Temperatures Rise Quickly, Even on Cool Days, and Cracking the Windows Does NOT Help
Researchers from Stanford University published a study finding that even on relatively cool days, the temperature inside a parked car can quickly spike to life-threatening levels if the sun is out. A vehicle can heat up to 20 degrees in 10 minutes. The study also found that cracking windows doesn’t help.
Hot Cars Often Prove Fatal for Pets as Well
While it may be unthinkable to purposely leave a child in a parked car, people frequently leave their pets in parked cars to run quick errands. Hot cars are deathtraps for pets. PETA warns that animals can sustain brain damage or even die from heatstroke in just 15 minutes.
With New Mexico temperatures reaching 100 degrees in the summer months, New Mexico residents need to be on high alert.

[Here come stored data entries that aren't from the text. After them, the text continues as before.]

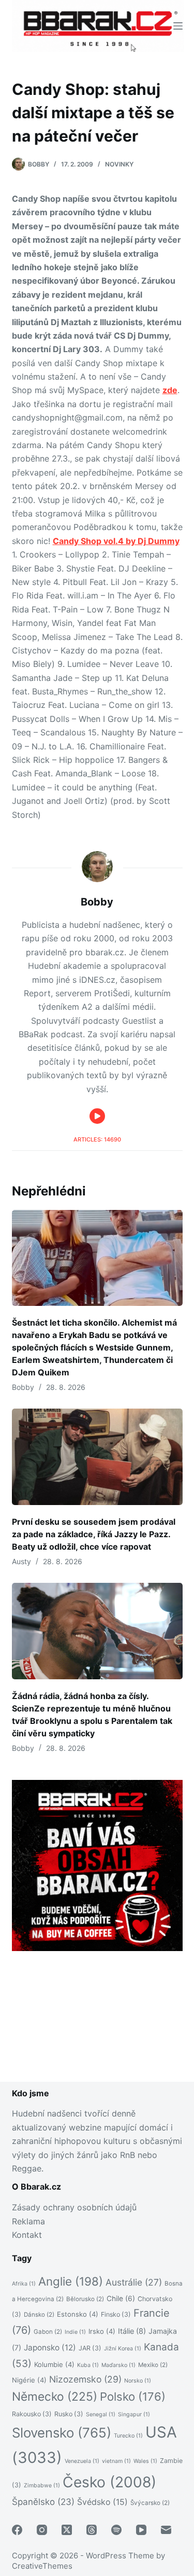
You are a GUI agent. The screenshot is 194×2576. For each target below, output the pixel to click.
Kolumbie (54, 2364)
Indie (75, 2332)
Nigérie (29, 2380)
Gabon (48, 2331)
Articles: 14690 (97, 1139)
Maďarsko (118, 2365)
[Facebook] (17, 2530)
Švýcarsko (150, 2503)
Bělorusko (85, 2299)
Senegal (100, 2414)
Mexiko (153, 2365)
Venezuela (82, 2461)
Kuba (88, 2365)
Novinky (119, 164)
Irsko (101, 2331)
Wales (145, 2461)
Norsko (137, 2380)
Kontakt (27, 2235)
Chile (121, 2298)
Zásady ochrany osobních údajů (74, 2207)
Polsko (133, 2396)
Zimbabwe (42, 2485)
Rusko (68, 2414)
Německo (54, 2396)
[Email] (166, 2530)
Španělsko (43, 2502)
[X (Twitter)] (67, 2530)
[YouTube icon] (97, 1116)
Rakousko (32, 2414)
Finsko (116, 2314)
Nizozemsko (85, 2379)
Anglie (70, 2281)
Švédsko (102, 2502)
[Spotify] (116, 2530)
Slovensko (61, 2433)
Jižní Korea (122, 2348)
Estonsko (77, 2314)
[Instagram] (42, 2530)
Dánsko (39, 2314)
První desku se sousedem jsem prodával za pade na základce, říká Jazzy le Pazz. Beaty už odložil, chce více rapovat (93, 1534)
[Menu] (178, 26)
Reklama (28, 2221)
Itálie (132, 2331)
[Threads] (91, 2530)
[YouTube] (141, 2530)
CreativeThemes (42, 2566)
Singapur (134, 2414)
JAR (90, 2348)
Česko (109, 2482)
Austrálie (134, 2282)
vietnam (116, 2461)
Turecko (128, 2435)
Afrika (24, 2283)
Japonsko (50, 2347)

Take Whatever Steps Are Necessary to Save the Lives of Children and Animals In Hot Cars
Do not, under any circumstance leave your child or pet in a vehicle for any length of time. Death by heatstroke is preventable. If you see a child or pet in a hot car, take action immediately. If the vehicle is in a car parking lot, go into the store or business and have it announced. Some states, like Florida, have recently enacted laws allowing individuals to break into cars to save vulnerable pets and people. At Keller and Keller, we encourage you to take whatever action necessary to save the life of an animal or child.